(Stored data)
:::

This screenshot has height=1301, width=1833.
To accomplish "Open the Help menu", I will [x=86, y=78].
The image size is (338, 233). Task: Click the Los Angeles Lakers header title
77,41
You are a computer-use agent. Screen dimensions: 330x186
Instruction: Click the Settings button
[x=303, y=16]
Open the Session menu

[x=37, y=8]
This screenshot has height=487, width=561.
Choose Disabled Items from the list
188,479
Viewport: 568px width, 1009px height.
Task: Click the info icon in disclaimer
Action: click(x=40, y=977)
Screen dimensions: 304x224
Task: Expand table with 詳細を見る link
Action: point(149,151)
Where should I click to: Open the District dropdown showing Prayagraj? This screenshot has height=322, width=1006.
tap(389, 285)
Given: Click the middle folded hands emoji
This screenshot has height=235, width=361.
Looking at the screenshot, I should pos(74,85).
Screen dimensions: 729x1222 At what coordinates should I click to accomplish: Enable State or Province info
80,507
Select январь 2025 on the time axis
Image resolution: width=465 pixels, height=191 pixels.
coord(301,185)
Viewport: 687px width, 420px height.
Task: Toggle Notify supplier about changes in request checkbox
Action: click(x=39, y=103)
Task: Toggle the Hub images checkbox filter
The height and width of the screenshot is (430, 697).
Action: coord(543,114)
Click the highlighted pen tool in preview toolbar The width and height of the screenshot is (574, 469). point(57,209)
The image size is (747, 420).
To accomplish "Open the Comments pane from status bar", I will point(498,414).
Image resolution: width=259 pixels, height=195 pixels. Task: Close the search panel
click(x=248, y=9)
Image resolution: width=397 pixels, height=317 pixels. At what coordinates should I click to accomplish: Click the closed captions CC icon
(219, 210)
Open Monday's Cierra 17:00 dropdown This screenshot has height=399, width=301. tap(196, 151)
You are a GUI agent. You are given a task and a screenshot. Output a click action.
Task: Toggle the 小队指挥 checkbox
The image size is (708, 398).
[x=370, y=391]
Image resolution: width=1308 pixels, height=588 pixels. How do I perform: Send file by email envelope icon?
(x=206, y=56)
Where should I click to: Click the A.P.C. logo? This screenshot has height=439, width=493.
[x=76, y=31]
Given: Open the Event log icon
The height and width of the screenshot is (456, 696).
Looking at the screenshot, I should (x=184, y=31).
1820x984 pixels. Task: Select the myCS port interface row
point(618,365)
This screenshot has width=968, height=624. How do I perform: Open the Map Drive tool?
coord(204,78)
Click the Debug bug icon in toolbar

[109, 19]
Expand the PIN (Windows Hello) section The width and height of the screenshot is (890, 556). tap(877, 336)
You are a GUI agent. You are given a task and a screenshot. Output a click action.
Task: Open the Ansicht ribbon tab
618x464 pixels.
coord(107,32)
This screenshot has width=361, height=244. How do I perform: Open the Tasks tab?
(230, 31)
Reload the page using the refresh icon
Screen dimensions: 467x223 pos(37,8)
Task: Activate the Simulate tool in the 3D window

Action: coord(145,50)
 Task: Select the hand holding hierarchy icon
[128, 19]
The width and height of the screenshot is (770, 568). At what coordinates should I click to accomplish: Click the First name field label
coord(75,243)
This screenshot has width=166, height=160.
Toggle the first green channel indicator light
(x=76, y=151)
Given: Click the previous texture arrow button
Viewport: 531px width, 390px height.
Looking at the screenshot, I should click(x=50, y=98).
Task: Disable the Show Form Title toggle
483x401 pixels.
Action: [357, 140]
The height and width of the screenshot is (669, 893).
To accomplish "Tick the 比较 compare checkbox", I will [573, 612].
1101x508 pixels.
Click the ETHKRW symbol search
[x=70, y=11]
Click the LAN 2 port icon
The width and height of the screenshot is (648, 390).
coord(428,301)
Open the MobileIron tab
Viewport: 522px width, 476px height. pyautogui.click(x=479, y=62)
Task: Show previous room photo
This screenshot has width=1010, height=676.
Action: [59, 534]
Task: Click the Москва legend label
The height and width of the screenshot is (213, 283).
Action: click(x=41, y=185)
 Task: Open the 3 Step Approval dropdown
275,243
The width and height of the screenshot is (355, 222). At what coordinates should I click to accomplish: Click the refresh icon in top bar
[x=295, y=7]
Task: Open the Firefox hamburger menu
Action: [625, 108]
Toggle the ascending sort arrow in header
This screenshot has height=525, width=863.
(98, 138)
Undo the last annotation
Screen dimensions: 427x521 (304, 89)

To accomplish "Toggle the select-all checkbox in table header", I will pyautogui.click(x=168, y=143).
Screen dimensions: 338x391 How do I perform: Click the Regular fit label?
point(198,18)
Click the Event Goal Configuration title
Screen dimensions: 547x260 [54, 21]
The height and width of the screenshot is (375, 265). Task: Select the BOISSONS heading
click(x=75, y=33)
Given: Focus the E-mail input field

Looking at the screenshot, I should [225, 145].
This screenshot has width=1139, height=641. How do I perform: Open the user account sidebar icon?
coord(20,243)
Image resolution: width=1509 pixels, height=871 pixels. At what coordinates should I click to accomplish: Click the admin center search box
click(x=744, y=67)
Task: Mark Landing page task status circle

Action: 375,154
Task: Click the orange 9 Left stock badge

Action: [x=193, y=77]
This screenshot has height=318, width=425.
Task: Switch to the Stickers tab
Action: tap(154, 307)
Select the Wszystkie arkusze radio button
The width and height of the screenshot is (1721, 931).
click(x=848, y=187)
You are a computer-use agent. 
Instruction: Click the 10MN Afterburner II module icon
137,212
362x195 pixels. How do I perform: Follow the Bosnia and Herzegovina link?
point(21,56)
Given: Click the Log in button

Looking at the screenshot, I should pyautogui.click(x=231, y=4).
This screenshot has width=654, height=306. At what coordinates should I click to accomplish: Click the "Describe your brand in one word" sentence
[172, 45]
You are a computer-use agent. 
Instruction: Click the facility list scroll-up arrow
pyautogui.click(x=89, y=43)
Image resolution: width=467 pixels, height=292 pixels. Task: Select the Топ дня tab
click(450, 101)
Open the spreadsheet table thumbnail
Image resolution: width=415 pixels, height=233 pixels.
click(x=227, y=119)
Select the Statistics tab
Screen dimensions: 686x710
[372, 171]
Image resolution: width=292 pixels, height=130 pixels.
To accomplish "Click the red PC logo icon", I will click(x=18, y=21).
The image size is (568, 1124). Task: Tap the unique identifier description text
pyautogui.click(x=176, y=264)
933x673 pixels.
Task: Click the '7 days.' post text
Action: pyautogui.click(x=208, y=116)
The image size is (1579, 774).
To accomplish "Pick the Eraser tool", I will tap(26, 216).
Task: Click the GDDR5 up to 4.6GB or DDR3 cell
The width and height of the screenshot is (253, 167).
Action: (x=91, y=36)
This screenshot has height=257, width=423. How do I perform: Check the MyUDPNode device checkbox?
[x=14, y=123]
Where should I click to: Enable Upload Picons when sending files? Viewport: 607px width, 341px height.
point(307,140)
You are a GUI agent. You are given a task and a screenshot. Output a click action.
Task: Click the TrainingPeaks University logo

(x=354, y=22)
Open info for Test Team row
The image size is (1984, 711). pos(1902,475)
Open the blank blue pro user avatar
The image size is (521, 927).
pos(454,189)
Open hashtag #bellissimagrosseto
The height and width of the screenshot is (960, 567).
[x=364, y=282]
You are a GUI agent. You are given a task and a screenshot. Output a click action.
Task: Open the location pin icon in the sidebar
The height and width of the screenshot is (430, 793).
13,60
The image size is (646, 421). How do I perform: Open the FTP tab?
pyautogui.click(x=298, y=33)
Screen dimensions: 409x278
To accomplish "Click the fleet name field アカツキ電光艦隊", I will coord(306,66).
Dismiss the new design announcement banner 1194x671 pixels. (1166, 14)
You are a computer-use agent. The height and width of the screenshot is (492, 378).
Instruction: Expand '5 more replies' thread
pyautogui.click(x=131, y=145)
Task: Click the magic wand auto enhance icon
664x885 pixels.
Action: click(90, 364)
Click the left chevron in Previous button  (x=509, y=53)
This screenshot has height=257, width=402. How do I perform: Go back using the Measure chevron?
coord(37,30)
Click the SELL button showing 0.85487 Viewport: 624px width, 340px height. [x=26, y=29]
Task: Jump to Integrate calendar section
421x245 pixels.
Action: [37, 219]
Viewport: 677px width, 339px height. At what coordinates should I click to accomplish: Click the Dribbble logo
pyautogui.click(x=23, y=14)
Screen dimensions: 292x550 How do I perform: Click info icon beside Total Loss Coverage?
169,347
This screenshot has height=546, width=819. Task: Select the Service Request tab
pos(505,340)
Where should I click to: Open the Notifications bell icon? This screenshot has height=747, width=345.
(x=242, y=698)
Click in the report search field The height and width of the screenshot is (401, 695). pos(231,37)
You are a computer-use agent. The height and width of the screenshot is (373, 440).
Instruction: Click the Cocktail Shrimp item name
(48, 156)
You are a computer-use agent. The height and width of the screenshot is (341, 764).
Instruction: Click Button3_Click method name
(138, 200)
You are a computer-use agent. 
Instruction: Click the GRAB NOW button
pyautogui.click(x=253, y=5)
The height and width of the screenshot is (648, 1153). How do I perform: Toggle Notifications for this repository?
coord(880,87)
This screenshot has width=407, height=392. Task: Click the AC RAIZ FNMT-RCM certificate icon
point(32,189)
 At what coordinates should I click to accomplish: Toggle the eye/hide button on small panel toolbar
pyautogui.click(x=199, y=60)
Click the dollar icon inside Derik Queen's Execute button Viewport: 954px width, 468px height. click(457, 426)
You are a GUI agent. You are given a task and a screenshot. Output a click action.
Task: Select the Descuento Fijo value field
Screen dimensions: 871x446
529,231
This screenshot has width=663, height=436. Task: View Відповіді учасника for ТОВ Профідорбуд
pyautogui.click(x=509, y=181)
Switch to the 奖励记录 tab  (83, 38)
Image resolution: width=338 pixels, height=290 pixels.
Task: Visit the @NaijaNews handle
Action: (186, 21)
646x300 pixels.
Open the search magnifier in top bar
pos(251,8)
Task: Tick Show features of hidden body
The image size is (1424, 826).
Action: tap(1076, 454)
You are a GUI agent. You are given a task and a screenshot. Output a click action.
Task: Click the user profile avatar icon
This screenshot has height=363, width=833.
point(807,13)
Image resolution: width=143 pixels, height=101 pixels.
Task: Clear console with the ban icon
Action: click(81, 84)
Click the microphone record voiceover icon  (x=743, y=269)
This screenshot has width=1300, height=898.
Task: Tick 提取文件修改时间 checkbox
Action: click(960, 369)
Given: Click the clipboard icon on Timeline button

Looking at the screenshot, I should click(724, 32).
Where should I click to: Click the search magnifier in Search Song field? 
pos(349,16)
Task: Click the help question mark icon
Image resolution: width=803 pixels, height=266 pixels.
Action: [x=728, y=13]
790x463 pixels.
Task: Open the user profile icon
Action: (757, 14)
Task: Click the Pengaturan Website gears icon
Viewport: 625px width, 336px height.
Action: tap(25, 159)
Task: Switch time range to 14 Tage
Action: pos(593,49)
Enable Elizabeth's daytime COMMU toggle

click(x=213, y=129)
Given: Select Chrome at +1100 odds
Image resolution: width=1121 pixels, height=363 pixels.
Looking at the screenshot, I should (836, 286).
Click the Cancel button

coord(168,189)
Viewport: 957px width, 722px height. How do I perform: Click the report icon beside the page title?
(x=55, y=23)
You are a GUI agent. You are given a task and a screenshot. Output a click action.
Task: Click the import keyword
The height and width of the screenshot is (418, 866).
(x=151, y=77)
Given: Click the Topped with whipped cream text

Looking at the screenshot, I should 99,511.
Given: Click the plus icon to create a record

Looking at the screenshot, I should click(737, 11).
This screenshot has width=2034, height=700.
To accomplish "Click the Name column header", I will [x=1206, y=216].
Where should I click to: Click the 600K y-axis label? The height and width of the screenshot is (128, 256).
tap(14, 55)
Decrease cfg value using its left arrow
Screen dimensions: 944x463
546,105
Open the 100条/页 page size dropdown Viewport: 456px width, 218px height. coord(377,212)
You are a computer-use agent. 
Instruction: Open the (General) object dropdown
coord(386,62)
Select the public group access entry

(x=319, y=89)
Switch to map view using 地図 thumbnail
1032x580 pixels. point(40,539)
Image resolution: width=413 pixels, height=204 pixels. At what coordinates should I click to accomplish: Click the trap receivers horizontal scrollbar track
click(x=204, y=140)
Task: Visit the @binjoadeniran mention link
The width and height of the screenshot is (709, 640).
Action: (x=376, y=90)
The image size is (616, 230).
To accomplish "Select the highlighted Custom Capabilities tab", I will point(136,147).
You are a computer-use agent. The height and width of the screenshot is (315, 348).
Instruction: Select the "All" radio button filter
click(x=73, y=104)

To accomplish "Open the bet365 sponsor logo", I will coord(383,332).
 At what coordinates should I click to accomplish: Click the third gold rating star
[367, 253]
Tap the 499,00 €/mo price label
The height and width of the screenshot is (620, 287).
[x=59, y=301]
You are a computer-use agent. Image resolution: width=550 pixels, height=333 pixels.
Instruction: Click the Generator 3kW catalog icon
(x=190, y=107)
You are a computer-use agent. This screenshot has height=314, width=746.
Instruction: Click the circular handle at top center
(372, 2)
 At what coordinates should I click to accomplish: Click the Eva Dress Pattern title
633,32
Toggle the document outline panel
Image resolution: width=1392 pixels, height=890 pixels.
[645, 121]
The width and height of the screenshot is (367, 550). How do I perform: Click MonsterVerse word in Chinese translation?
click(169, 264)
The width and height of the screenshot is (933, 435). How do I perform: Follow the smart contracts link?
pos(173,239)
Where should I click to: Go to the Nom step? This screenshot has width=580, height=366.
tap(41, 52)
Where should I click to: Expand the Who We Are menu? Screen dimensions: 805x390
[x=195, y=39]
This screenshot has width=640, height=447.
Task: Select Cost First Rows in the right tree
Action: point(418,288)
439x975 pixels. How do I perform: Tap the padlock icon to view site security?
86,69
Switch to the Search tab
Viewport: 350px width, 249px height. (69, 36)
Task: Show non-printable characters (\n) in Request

:::

◆ **EXERCISE OBJECTIVE**: Write down again, exactly as given, only the lines above that fall from the line with "1820x984 pixels. Task: Select" to the line with "Expand the PIN", inclusive.

◆ **ANSWER BOX**:
1820x984 pixels. Task: Select the myCS port interface row
point(618,365)
This screenshot has width=968, height=624. How do I perform: Open the Map Drive tool?
coord(204,78)
Click the Debug bug icon in toolbar

[109, 19]
Expand the PIN (Windows Hello) section The width and height of the screenshot is (890, 556). tap(877, 336)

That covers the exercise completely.